Challenge
Safety net programs play a significant role in Bangladesh’s poverty reduction and resilience building efforts. However, despite the range of interventions, as of 2019, only around one-third of the poor are covered by safety nets, primarily due to challenges in identifying vulnerable households, attesting to the lack of pro-poor targeting of social programs. There are duplicative efforts across programs, and outdated administrative systems limit the ability to respond to the needs of the vulnerable in a timely manner and to be fully accessible and accountable to citizens.
The Rohingya displacement crisis and the COVID-19 pandemic have also underscored the urgency of programs to adapt to shocks and changing circumstances.
Approach
The Cash Transfer Modernization Project contributes to the systemic reform of safety net programs by streamlining program processes, updating administrative systems to improve accuracy and enhance beneficiary experience, and developing effective accountability measures to build trust in the system. The project includes a combination of incentive-based investment and capacity development, with the latter particularly focusing on integrating various information systems across government. The COVID-19 context also necessitated agility and the project remained sufficiently flexible by adding a Contingency Emergency Response Component (CERC) in June 2020.
The project helps to strengthen the capacity of the Ministry of Social Welfare (MoSW), which administers the country’s major cash transfers, including significant changes to program administration to overhaul business processes, encompassing outreach, intake and registration, vulnerability assessment, enrollment decisions, recertification, case management, benefit payment, grievance redress, among others.

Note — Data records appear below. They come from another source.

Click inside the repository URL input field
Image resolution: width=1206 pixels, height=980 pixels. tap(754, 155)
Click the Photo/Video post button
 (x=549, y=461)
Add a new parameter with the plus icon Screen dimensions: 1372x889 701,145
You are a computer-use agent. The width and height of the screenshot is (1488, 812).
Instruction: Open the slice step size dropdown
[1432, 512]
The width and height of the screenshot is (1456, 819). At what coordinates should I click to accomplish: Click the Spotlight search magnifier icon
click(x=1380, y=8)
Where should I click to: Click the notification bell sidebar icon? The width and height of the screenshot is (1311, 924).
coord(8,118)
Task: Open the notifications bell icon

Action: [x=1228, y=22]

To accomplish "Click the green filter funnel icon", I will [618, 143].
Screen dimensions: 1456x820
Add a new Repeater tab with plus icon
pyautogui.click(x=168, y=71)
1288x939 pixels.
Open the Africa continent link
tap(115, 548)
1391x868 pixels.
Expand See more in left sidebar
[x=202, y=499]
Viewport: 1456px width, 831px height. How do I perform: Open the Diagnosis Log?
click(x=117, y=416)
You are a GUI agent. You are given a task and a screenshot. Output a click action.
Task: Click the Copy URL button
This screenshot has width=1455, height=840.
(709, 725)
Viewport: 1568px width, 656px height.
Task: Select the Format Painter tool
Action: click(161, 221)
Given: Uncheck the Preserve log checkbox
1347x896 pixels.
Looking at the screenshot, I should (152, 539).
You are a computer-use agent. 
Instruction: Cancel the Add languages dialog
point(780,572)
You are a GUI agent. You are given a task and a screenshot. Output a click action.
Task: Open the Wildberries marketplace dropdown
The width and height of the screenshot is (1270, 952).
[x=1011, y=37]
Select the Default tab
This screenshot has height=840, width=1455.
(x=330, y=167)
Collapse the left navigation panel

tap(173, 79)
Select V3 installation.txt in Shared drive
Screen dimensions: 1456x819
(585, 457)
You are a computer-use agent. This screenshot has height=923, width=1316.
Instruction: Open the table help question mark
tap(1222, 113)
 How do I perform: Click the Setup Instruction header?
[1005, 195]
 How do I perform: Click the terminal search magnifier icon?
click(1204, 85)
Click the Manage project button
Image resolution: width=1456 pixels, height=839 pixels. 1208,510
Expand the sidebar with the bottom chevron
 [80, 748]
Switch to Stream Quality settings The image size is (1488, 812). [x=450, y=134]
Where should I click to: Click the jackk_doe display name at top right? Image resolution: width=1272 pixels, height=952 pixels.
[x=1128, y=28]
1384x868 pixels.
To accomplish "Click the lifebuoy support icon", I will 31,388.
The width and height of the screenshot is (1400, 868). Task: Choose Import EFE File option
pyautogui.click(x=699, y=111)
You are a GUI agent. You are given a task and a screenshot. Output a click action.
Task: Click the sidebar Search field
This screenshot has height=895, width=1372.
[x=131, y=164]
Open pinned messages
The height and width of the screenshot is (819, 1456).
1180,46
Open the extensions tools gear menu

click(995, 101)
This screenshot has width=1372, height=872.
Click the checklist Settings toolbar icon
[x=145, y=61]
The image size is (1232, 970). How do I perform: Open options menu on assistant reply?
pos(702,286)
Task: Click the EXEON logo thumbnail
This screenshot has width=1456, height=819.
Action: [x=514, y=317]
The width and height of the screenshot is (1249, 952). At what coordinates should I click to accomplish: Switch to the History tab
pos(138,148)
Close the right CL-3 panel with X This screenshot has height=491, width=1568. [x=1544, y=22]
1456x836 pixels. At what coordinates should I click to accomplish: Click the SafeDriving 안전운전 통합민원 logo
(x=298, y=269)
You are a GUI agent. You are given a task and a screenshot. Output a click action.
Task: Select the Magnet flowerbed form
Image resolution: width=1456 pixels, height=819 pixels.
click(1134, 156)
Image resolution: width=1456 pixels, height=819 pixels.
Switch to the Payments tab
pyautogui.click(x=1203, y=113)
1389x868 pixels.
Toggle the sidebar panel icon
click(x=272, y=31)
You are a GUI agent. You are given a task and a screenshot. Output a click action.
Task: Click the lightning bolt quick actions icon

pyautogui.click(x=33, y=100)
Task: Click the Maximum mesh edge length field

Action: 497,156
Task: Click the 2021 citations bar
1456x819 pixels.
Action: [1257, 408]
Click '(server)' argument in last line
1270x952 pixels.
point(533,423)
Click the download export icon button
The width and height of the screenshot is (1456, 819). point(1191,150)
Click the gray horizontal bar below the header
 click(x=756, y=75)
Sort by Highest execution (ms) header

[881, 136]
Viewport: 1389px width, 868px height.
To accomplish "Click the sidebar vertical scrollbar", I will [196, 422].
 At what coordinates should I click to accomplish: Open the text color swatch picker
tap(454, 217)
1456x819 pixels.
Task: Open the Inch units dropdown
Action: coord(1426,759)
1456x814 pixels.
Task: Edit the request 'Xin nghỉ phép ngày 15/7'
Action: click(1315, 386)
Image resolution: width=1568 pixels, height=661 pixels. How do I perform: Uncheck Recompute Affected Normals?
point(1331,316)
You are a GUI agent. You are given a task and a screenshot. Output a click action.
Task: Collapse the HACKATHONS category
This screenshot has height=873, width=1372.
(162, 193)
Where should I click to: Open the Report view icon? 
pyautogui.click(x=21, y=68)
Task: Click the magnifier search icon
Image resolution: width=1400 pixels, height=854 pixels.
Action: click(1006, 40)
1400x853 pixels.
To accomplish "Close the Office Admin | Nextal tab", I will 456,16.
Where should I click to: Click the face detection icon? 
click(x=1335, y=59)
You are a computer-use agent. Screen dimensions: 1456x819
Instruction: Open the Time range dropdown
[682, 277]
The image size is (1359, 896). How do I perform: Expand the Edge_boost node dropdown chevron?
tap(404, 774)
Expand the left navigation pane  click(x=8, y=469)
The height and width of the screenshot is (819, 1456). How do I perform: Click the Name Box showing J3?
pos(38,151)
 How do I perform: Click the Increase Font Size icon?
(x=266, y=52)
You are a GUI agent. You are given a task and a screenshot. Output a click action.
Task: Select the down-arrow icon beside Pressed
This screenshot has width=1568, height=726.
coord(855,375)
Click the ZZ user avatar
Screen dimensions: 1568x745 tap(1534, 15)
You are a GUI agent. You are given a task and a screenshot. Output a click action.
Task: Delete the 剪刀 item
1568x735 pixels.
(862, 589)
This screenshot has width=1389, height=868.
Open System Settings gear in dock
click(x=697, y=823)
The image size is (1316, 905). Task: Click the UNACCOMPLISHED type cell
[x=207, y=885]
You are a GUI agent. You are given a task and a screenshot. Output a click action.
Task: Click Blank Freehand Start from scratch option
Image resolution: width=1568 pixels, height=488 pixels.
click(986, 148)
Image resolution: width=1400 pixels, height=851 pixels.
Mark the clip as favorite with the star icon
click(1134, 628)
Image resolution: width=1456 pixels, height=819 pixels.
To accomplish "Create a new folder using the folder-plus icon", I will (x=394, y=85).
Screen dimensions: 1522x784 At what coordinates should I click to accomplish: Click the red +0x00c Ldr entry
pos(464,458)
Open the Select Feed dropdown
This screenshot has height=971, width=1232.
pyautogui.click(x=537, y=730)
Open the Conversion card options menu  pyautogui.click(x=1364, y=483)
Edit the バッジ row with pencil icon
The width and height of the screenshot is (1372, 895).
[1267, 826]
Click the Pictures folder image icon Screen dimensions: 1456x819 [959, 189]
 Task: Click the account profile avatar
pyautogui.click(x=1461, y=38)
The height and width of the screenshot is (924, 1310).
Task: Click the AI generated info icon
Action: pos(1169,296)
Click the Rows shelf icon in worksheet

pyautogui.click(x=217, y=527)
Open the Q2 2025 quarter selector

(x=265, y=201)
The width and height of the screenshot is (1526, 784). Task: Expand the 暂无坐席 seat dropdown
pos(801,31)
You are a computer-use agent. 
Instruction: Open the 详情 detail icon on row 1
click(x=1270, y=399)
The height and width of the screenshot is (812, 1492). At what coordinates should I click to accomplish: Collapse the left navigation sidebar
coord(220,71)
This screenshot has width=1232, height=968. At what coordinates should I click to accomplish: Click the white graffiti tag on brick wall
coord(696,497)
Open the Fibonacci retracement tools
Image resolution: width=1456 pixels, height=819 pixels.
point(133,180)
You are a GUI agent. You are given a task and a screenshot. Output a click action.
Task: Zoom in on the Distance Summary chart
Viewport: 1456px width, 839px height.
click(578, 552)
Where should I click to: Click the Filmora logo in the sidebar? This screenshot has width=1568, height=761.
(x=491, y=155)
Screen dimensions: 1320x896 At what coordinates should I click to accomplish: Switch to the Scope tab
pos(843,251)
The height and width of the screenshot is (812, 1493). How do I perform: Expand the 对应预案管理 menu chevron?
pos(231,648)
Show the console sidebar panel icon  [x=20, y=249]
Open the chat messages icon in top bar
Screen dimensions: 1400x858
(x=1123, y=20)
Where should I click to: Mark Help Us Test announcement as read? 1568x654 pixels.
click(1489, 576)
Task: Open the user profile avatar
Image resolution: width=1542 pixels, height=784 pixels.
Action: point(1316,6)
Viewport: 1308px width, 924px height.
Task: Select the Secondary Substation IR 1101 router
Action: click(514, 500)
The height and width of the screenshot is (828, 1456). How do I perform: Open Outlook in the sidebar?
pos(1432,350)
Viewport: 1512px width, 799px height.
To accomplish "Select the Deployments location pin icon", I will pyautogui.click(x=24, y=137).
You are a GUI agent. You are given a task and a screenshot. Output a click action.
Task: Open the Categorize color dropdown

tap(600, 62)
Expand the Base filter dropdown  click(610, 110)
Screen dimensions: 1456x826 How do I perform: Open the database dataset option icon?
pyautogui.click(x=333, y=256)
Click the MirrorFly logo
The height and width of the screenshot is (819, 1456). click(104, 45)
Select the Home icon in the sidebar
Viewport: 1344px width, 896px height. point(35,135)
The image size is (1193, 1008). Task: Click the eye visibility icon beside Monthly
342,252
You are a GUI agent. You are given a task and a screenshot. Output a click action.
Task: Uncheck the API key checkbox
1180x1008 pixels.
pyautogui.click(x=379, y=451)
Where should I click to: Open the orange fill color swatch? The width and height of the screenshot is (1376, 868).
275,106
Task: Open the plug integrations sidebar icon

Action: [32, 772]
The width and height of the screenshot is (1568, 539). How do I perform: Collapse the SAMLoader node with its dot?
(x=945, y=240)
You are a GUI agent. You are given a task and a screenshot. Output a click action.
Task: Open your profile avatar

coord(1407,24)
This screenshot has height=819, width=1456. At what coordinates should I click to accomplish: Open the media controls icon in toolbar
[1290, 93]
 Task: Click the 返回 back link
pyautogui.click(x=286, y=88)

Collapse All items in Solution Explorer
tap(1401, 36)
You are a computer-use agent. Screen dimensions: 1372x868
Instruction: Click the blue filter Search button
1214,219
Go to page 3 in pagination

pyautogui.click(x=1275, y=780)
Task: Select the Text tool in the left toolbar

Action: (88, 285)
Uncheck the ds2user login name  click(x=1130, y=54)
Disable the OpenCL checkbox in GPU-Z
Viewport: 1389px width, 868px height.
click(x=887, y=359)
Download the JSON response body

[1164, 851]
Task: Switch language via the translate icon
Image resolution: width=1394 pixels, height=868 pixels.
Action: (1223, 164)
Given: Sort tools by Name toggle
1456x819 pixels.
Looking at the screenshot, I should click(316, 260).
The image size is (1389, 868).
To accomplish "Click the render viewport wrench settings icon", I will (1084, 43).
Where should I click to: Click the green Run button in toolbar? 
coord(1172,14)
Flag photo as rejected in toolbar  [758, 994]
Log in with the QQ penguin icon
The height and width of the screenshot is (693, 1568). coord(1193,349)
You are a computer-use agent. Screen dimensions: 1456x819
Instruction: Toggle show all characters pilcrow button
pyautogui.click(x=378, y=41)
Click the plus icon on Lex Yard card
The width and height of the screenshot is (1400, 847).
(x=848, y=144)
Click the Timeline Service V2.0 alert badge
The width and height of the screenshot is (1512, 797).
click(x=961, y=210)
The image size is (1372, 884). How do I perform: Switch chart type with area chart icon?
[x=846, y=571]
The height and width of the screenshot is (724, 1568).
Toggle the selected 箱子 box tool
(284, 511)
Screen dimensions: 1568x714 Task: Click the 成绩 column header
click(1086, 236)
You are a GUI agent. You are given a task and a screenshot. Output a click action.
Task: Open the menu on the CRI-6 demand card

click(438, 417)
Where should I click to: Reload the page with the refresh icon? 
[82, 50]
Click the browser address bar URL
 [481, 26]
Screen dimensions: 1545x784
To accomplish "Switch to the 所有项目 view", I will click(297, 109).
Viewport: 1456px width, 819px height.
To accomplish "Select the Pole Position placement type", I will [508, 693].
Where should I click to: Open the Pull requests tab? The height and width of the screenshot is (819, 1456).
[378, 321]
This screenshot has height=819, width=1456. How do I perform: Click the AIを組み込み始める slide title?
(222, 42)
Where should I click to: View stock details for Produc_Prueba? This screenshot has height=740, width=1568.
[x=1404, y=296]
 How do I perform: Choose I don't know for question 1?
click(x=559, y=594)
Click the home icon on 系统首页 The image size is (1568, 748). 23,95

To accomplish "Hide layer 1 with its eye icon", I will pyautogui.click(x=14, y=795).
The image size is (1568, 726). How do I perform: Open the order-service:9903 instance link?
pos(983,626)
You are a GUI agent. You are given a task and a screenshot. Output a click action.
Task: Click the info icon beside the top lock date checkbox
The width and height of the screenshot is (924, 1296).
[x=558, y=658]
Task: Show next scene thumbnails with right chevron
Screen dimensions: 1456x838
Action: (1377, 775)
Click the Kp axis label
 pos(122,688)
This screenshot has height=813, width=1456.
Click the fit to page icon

The modernization process would entail the extensive use of information and communications technology tools and interoperability mechanisms. The project helps to establish a results-based monitoring and evaluation system to assess the impacts of these programs and effectively support policy decisions. Modernization efforts leverage national administrative systems for identity verification (national identification database), targeting (the upcoming social registry) and payment (the government-to-person (G2P) payment platform), as well as the existing infrastructure of local level public-private partnerships for access to government services, and a network of banking and mobile money agents.